[List of tasks]
1. Reproduce the portion of the passage on Juana Díaz starting at "Like all municipalities" and ending at "2000 general election.".
2. Answer these questions using the passage on Juana Díaz:
(a) In what year did the Three Kings Festival in Juana Díaz begin?
(b) To which political party does the current mayor belong?
(c) What color is the upper triangle of the municipal flag?
3. Write the next part of the passage on Juana Díaz, picking up after its final sentence.

[Text block]
Other festivals and events celebrated in Juana Díaz include:
- The Three Kings Festival in Juana Díaz is the largest in all of Puerto Rico. Three Kings Festival is celebrated on January 6 - religious and cultural event which began in 1884 celebrating the visit of the Three Kings to baby Jesus. The main event is a parade down Comercio Street to the town's plaza where a big altar is set up for the celebration of the Holy Eucharist. The Eucharist begins with an act of the Prophets announcing the coming of the Messiah. The prophesies are followed by the sighting of three kings by the shepherds. The holy mass follows and at the end the Three Kings find and adore baby Jesus. Some people come to the festival dressed up as shepherds.
- Festival del Mabí (Mauby Festival) - March
- Bull Frog Festival - April
- Good Friday - Juana Díaz celebrates many activities during Holy Week each year. The most notable is the Good Friday procession that transits through many of the urban communities with representations of the Stations of the Cross. Thousands of juanadinos and people from other towns visit Juana Díaz on Good Friday.
- Llorensiana Week - May
- Puerto Rican Festivities - December

==Government==

Like all municipalities in Puerto Rico, Juana Díaz is administered by a mayor. The current mayor is Ramón Hernández Torres, from the Popular Democratic Party (PPD). Hernández was first elected at the 2000 general election.

Part of the city belongs to the Puerto Rico Senatorial district V, which is represented by two senators. In 2024, Marially González Huertas from the Popular Democratic Party and Jamie Barlucea, from the New Progressive Party, were elected as district senators. The other part of the city belongs to the Puerto Rico Senatorial district VI, which has been represented by Rafael Santos Ortiz and Wilmer Reyes Berríos of the New Progressive Party since 2024.

==Symbols==
The municipio has an official flag and coat of arms.

===Flag===
The flag of Juana Díaz is rectangular in shape, formed by two triangles whose hypotenuse extends from the upper left corner to the lower right corner. The upper triangle is white, the symbol of silver and the lower triangle is yellow or gold. At its center is the coat of arms of Juana Díaz in its natural colors.

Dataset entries
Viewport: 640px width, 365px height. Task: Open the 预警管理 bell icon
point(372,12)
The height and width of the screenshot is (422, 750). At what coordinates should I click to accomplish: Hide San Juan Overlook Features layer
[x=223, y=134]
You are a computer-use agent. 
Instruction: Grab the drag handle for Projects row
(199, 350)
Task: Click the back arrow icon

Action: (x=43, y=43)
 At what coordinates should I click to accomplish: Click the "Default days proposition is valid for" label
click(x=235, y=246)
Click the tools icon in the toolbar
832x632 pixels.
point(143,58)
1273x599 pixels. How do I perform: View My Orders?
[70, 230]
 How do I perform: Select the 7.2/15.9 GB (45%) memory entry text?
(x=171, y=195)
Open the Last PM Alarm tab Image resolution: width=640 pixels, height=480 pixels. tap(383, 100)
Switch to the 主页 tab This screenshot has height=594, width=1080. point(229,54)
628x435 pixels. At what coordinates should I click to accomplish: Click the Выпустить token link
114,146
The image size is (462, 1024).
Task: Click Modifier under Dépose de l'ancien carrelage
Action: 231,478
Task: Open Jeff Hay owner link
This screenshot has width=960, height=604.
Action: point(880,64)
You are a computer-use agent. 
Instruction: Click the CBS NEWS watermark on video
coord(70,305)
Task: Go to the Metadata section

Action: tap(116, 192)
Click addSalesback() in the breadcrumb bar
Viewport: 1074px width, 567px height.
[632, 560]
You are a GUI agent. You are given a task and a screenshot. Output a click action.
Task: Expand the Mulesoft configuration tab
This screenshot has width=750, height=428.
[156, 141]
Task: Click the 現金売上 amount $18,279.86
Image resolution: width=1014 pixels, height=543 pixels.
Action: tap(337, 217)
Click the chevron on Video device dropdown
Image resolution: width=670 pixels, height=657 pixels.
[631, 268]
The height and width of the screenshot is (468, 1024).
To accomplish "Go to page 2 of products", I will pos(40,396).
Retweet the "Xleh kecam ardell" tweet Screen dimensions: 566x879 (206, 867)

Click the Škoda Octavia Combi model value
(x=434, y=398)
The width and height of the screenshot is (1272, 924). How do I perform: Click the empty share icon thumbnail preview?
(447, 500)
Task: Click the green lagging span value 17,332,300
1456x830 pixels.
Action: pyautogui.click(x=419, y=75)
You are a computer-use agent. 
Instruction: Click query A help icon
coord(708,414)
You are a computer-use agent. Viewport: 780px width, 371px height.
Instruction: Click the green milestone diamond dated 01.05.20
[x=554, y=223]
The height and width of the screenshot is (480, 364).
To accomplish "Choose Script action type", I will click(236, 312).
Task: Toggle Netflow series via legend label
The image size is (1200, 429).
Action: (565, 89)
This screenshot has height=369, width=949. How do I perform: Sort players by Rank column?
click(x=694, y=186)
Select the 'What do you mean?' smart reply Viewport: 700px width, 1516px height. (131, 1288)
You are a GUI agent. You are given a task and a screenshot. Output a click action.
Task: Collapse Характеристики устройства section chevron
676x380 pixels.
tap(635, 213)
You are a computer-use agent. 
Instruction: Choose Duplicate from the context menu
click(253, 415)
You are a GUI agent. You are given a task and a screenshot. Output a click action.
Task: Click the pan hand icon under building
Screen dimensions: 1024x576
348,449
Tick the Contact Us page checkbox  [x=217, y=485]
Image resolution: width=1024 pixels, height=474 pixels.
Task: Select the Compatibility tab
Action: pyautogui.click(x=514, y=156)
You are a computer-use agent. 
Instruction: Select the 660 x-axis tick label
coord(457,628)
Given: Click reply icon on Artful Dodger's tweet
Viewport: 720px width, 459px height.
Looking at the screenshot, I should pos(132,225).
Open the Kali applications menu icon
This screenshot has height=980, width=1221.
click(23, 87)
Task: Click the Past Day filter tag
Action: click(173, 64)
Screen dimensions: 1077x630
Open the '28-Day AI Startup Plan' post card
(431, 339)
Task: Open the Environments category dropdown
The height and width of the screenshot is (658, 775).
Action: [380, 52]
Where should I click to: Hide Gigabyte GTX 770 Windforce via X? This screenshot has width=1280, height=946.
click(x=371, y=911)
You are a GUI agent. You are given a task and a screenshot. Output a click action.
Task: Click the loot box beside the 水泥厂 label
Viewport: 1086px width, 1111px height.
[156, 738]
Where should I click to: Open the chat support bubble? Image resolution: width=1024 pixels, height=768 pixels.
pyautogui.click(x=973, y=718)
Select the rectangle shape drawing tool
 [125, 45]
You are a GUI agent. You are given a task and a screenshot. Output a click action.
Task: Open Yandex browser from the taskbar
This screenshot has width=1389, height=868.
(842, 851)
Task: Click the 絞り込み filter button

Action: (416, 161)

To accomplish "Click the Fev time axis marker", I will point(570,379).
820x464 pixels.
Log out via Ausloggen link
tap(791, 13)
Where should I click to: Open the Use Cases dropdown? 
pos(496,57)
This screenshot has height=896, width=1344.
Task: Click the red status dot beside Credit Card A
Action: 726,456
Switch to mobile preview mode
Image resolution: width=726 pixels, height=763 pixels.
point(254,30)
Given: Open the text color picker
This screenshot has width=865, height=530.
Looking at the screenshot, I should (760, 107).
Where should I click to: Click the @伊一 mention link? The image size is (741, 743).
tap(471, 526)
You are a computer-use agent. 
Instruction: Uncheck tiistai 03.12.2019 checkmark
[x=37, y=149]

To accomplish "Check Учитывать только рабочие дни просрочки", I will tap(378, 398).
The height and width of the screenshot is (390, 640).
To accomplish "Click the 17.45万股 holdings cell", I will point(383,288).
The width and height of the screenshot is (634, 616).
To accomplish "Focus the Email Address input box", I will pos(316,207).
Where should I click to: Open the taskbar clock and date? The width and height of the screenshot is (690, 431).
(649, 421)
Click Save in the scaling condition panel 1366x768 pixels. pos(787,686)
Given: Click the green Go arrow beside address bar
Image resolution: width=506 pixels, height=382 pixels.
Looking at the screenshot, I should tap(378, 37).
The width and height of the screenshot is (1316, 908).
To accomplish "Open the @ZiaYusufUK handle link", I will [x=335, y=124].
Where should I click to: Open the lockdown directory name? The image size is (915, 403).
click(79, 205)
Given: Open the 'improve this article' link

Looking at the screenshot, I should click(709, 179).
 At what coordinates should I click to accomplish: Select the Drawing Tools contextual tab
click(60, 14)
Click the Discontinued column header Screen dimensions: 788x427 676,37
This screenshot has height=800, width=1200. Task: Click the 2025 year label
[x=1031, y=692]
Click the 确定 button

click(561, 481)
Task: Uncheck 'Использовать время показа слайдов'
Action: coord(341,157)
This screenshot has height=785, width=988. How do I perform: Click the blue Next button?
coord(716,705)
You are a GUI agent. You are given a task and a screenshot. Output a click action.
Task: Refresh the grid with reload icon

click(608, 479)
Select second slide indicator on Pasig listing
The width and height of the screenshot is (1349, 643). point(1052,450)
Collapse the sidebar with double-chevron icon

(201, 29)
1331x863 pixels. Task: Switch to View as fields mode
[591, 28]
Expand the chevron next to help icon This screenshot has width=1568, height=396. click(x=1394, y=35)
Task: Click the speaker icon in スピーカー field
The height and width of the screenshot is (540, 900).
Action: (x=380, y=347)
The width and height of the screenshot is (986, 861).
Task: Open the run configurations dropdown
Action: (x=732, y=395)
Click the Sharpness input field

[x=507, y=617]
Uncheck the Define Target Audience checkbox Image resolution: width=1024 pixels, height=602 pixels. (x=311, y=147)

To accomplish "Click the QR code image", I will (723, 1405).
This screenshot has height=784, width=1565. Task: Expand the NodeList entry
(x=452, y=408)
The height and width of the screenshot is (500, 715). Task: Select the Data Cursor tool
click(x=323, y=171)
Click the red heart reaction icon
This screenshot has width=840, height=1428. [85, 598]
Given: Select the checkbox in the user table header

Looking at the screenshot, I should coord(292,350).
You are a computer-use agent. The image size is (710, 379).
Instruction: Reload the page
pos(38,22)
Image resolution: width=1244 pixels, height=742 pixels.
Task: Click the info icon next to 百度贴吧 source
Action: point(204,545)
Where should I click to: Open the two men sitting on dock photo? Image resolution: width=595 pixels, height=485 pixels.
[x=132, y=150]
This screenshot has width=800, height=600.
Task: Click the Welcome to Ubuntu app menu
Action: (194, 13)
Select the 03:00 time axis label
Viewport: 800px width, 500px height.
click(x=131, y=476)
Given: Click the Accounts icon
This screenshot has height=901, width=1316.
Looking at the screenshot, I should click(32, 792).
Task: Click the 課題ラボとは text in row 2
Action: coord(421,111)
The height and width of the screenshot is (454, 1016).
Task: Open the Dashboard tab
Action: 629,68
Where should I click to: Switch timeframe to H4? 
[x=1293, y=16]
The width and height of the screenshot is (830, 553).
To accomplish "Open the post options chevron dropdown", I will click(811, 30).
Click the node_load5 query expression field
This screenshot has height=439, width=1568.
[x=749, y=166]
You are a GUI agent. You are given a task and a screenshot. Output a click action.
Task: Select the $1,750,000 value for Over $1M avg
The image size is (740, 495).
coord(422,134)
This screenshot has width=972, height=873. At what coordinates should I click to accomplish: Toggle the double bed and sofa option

[Task answers]
1.
Like all municipalities in Puerto Rico, Juana Díaz is administered by a mayor. The current mayor is Ramón Hernández Torres, from the Popular Democratic Party (PPD). Hernández was first elected at the 2000 general election.

2.
(a) 1884
(b) The Popular Democratic Party (PPD)
(c) White

3.
===Coat of arms===
The coat of arms features The Nazarene Cross. It is in the center of the coat of arms. It stands out subtly between furrows and space, symbolizing the union of two races by means of the inalienable bond of the Christian faith. The cross also symbolizes the western Christian culture.

The woman represents - Mrs. Juana Díaz, the towns namesake - with her hands the woman strews thirteen grains of corn into thirteen furrows, symbolizing the seeds that germinated and were the base for the foundation and growth of our town. The woman dresses as those of her time.

The sun symbolizes a new horizon, hope in the formation of a town. The sun within the coat of arms has thirteen rays, each represents one of the barrios of Juana Díaz.

Thirteen knolls stand out in the coat of arms symbolizing each of the thirteen barrios or barrios of Juana Díaz. The mountains also symbolize that Juana Díaz has been one of the richest mineral towns in Puerto Rico.

The Indians represents the natives who settled the village before the arrival of the white man. The native carries on his back thirteen sheathed arrows and a bow, and an arrow on his head. The bow and arrow represent the only effective means of defense useful for survival.

The shackle and the whip represent Juana Díaz as the martyr of 1887. It was in Juana Díaz where liberal politicians and dedicated patriots were martyred because they fought against the Spanish General Romualdo Palacios. "El Componte", a military tribunal, was used to quiet the rebel voices.

The harp represents the music, the quill pen dipped in the ink well represents the verse, the poetry. Juana Díaz has generously given distinguished poets to Puerto Rican literature.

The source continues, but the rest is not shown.